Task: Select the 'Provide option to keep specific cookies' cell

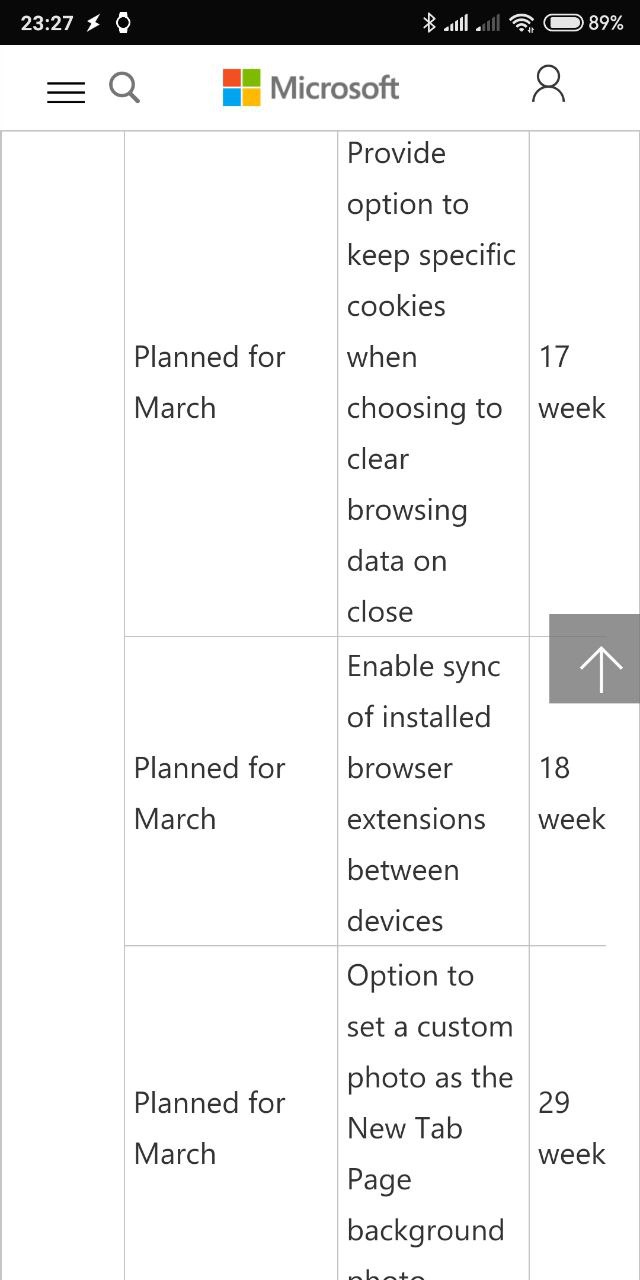Action: coord(433,383)
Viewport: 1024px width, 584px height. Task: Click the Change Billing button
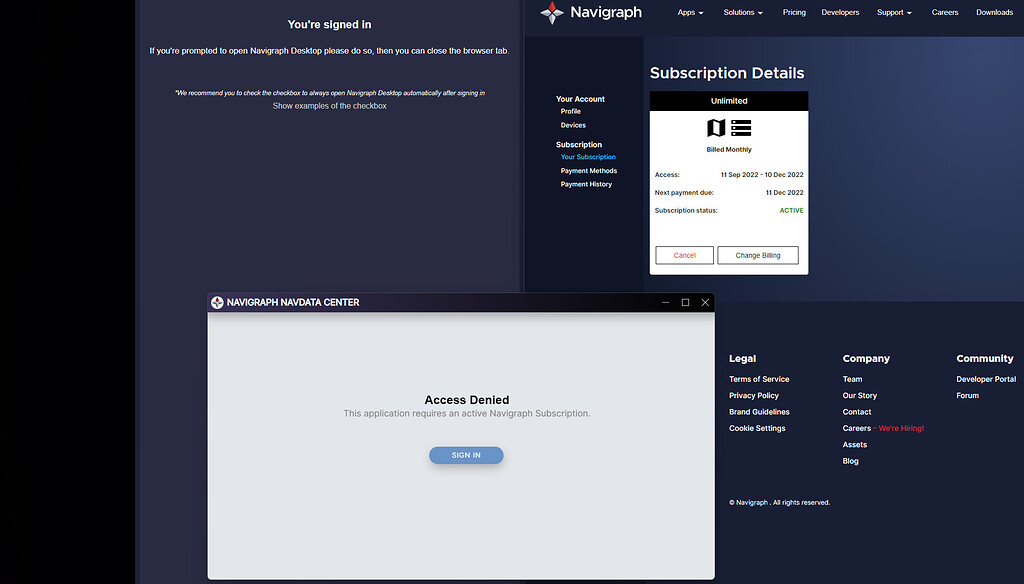click(757, 255)
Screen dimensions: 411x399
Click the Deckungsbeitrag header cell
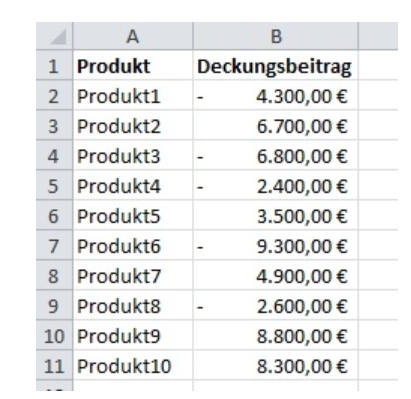pyautogui.click(x=276, y=65)
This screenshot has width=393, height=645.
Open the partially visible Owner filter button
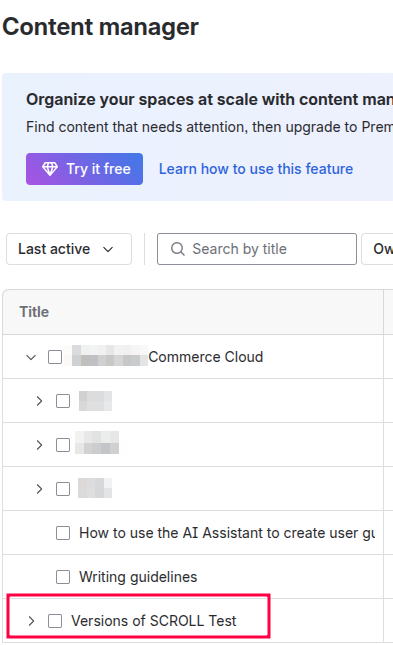point(377,249)
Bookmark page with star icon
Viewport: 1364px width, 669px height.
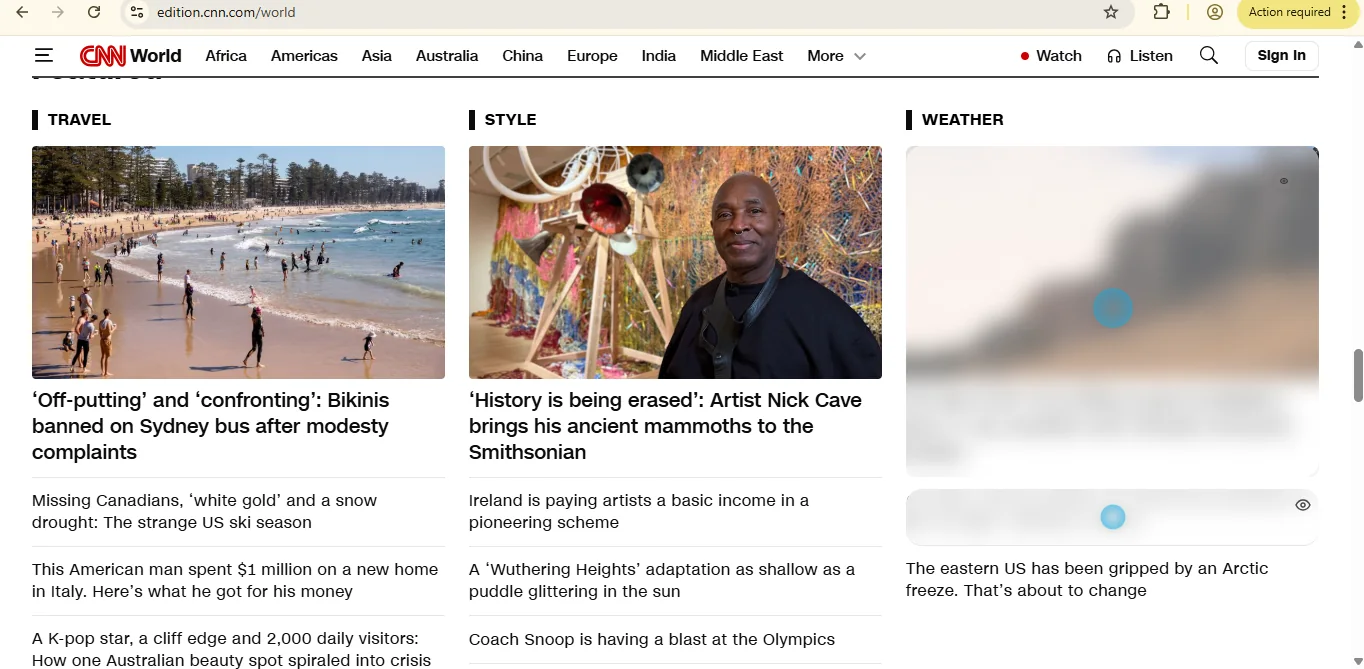coord(1111,12)
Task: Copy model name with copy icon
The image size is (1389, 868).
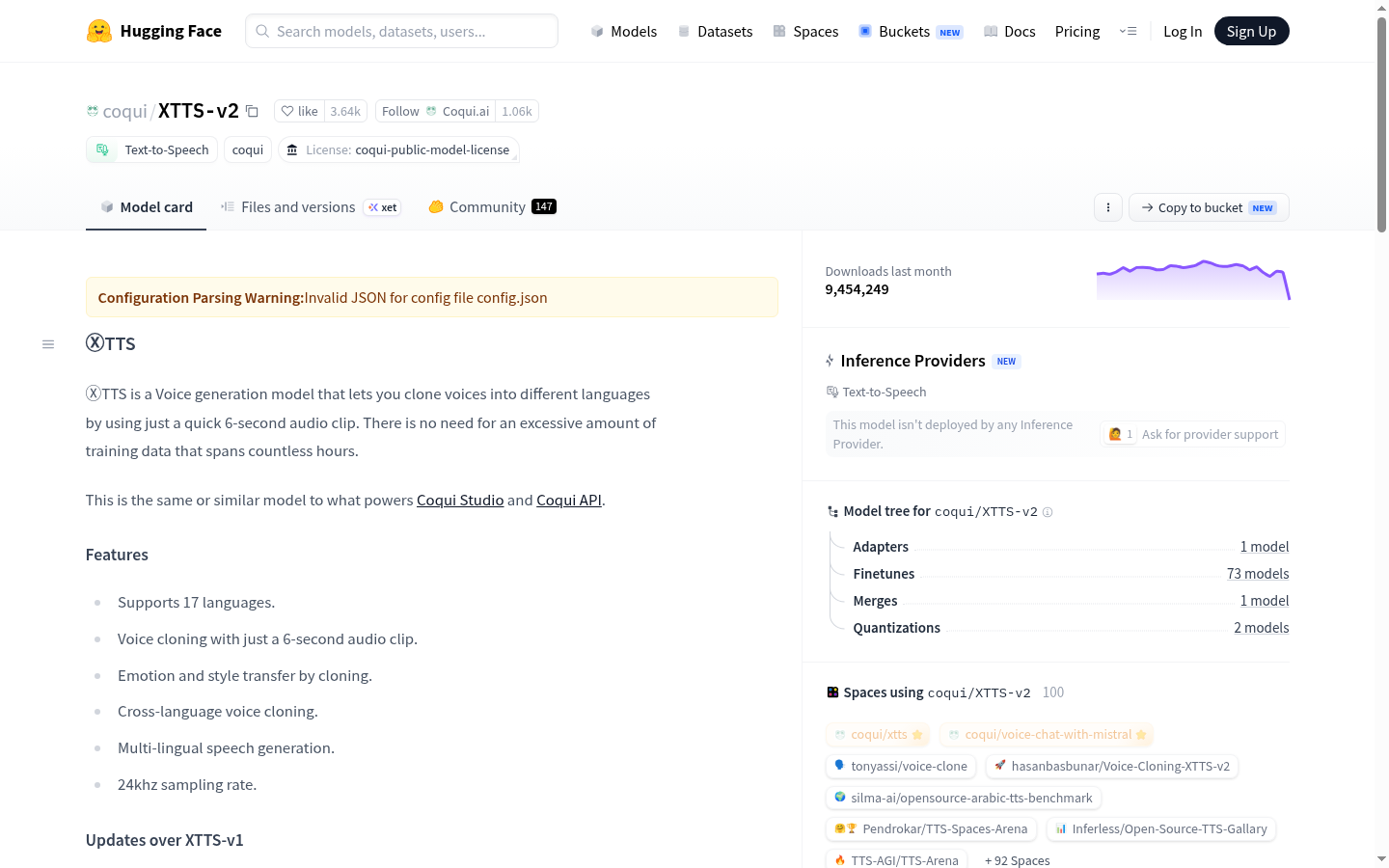Action: point(252,111)
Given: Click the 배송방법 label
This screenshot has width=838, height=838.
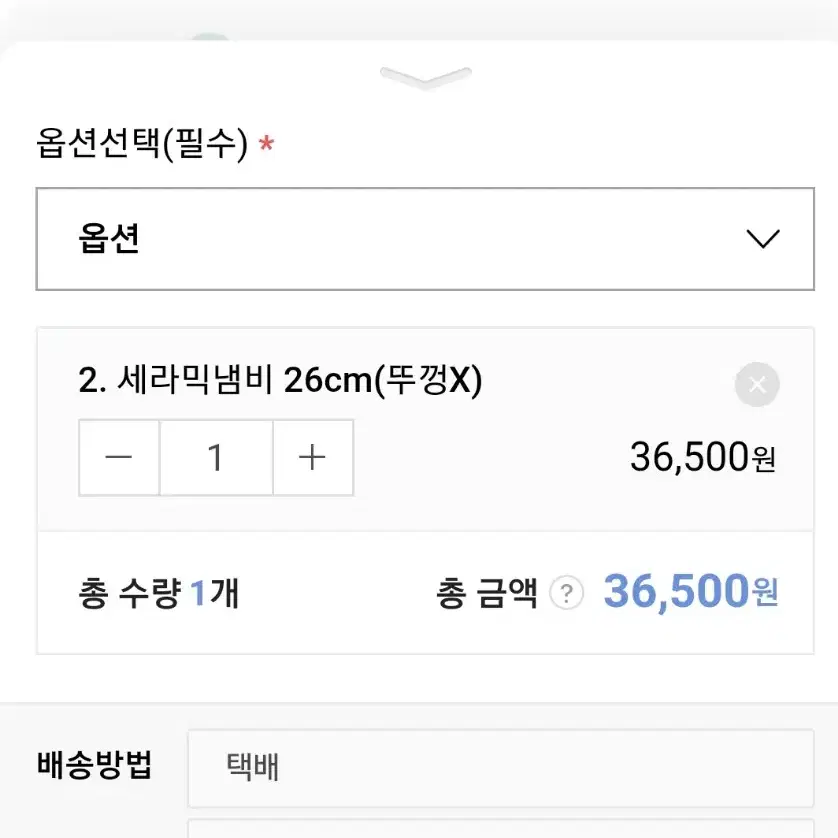Looking at the screenshot, I should click(95, 765).
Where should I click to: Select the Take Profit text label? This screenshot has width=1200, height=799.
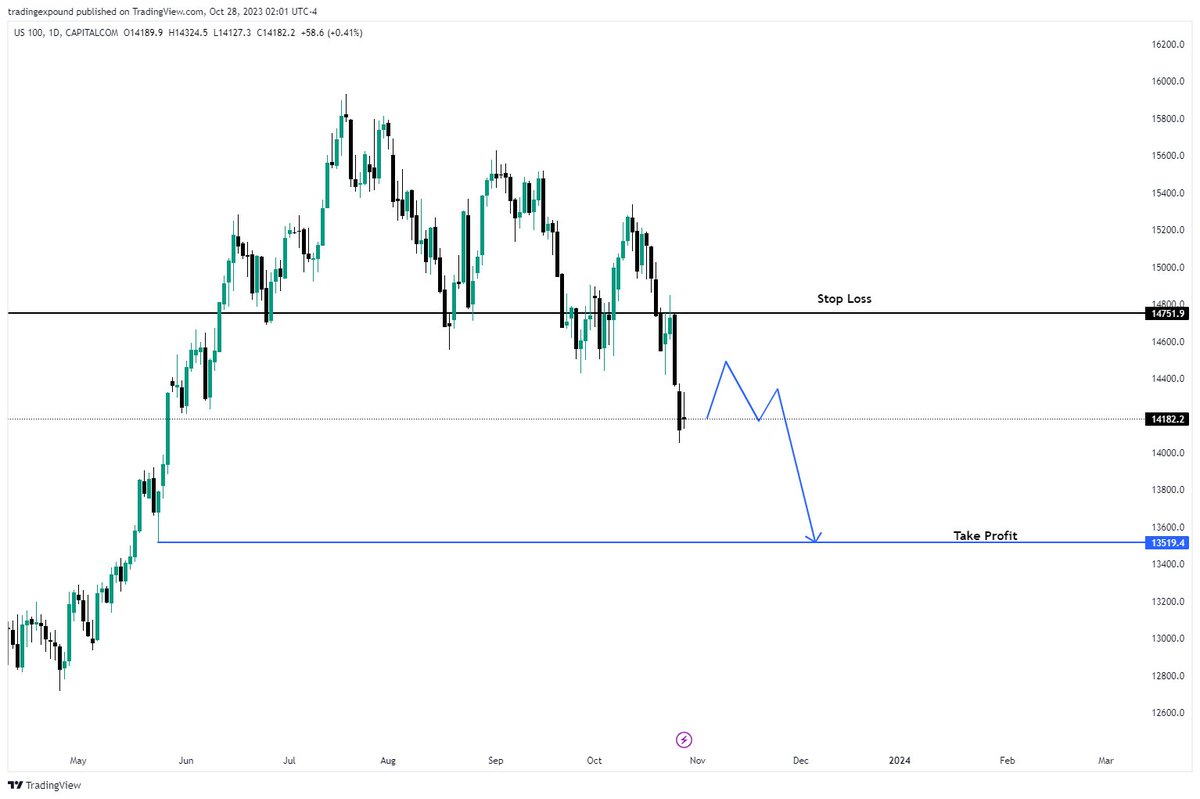[x=985, y=536]
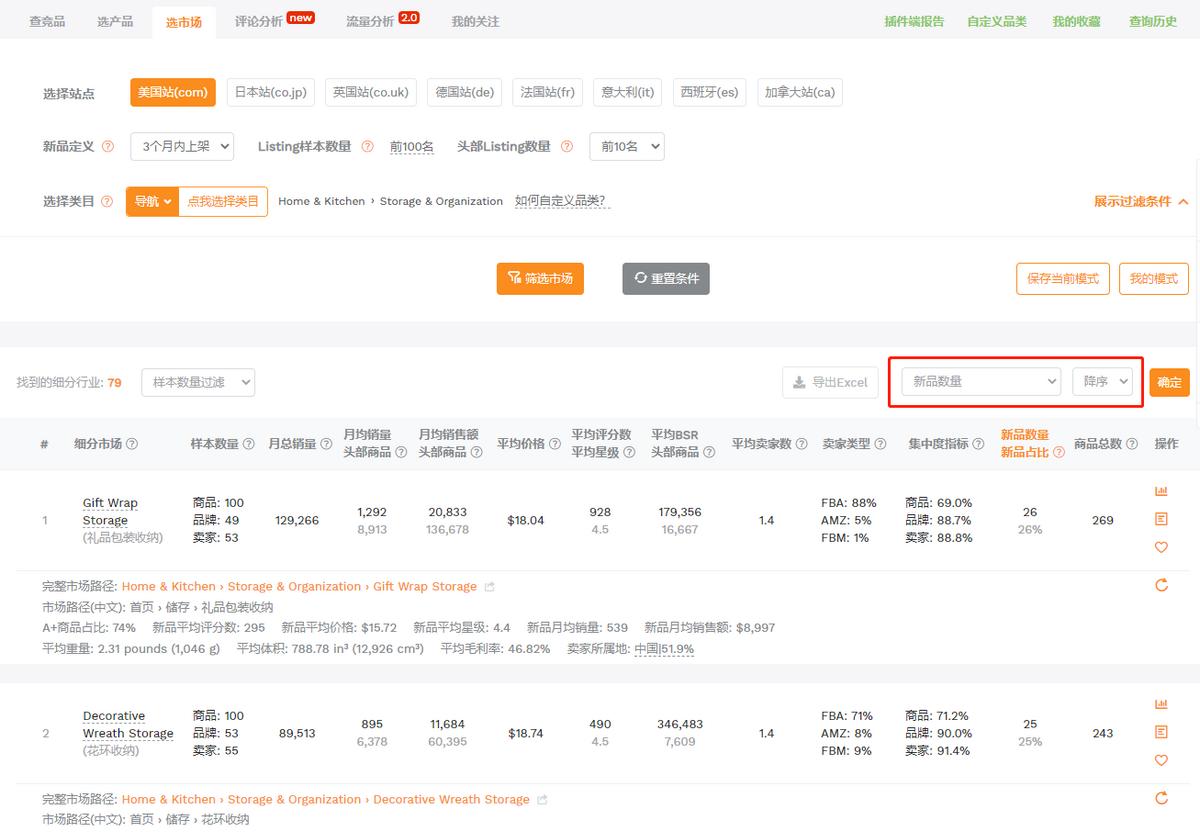Image resolution: width=1200 pixels, height=833 pixels.
Task: Open the 头部Listing数量 dropdown showing 前10名
Action: tap(627, 146)
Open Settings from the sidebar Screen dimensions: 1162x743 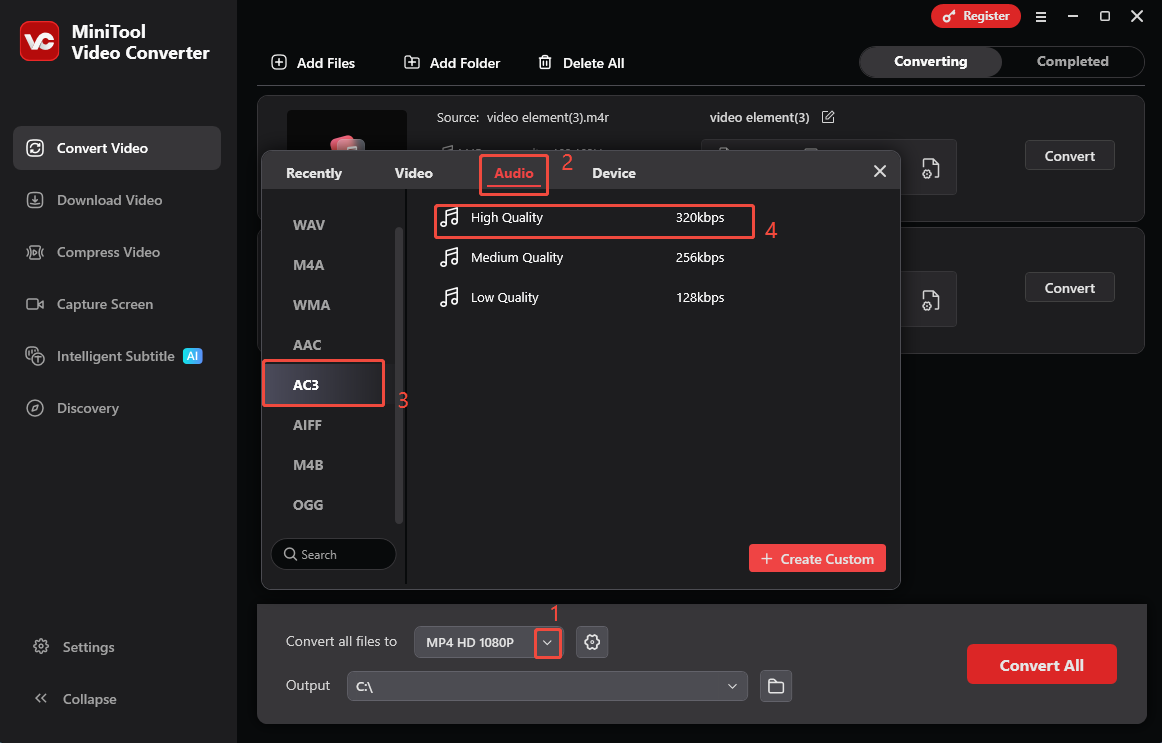(x=89, y=647)
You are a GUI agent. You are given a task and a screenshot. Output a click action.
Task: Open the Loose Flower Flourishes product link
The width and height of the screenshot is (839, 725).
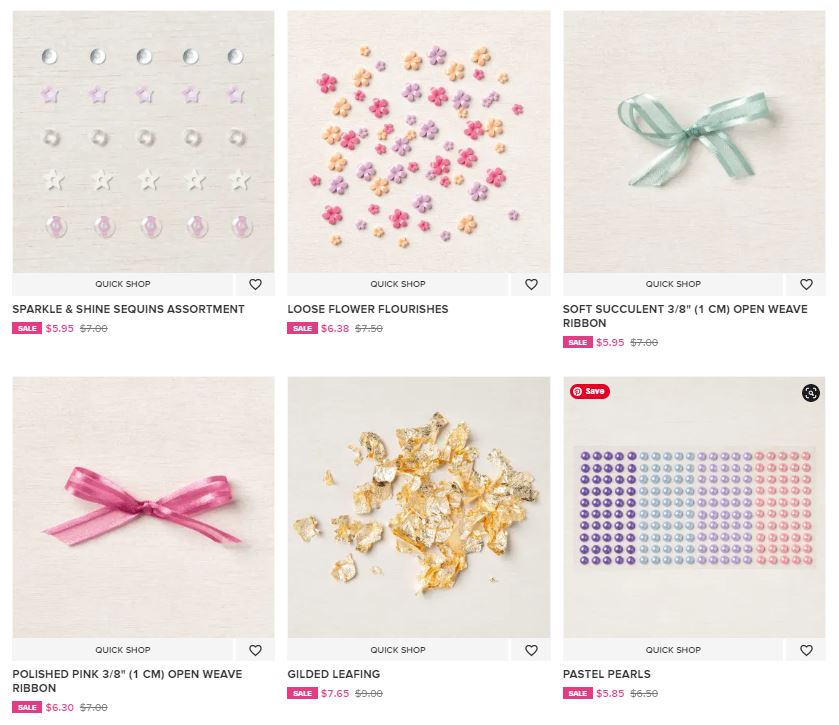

- _Problem description_
From the records above, copy each line that contains the word "icon".

- _Output for this task_
Bookmark page with star icon
Task: Copy model name with copy icon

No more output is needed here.